TASK DESCRIPTION ->
All the records below must be returned exactly as they stand.

+++ INPUT DATA +++

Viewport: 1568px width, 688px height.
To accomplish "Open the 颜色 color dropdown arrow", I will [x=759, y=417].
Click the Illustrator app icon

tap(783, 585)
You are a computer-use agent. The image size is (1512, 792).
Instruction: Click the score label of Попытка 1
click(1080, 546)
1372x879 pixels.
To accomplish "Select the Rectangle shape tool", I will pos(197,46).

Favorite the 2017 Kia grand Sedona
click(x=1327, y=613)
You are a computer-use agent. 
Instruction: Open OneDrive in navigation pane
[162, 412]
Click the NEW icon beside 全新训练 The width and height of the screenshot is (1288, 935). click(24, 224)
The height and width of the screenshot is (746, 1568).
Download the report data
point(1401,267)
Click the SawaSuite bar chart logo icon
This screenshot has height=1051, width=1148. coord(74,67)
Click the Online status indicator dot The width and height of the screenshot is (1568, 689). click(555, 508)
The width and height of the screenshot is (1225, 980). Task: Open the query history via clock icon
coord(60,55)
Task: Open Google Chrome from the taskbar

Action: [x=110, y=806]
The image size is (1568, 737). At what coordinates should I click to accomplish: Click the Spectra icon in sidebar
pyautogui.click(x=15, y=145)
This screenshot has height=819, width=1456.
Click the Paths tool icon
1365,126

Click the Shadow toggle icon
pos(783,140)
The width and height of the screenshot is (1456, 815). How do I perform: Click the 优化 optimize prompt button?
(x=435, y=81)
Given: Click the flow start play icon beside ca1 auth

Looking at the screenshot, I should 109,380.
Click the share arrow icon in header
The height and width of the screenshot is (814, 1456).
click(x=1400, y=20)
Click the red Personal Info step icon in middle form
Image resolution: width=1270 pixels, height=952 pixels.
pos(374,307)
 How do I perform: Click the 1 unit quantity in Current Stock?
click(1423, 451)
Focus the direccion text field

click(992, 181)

+++

ANSWER TO THE PROBLEM ->
Viewport: 1568px width, 688px height.
To accomplish "Open the 颜色 color dropdown arrow", I will [x=759, y=417].
Click the Illustrator app icon

tap(783, 585)
You are a computer-use agent. The image size is (1512, 792).
Instruction: Click the score label of Попытка 1
click(1080, 546)
1372x879 pixels.
To accomplish "Select the Rectangle shape tool", I will pos(197,46).

Favorite the 2017 Kia grand Sedona
click(x=1327, y=613)
You are a computer-use agent. 
Instruction: Open OneDrive in navigation pane
[162, 412]
Click the NEW icon beside 全新训练 The width and height of the screenshot is (1288, 935). click(24, 224)
The height and width of the screenshot is (746, 1568).
Download the report data
point(1401,267)
Click the SawaSuite bar chart logo icon
This screenshot has height=1051, width=1148. coord(74,67)
Click the Online status indicator dot The width and height of the screenshot is (1568, 689). click(555, 508)
The width and height of the screenshot is (1225, 980). Task: Open the query history via clock icon
coord(60,55)
Task: Open Google Chrome from the taskbar

Action: [x=110, y=806]
The image size is (1568, 737). At what coordinates should I click to accomplish: Click the Spectra icon in sidebar
pyautogui.click(x=15, y=145)
This screenshot has height=819, width=1456.
Click the Paths tool icon
1365,126

Click the Shadow toggle icon
pos(783,140)
The width and height of the screenshot is (1456, 815). How do I perform: Click the 优化 optimize prompt button?
(x=435, y=81)
Given: Click the flow start play icon beside ca1 auth

Looking at the screenshot, I should 109,380.
Click the share arrow icon in header
The height and width of the screenshot is (814, 1456).
click(x=1400, y=20)
Click the red Personal Info step icon in middle form
Image resolution: width=1270 pixels, height=952 pixels.
pos(374,307)
 How do I perform: Click the 1 unit quantity in Current Stock?
click(1423, 451)
Focus the direccion text field

click(992, 181)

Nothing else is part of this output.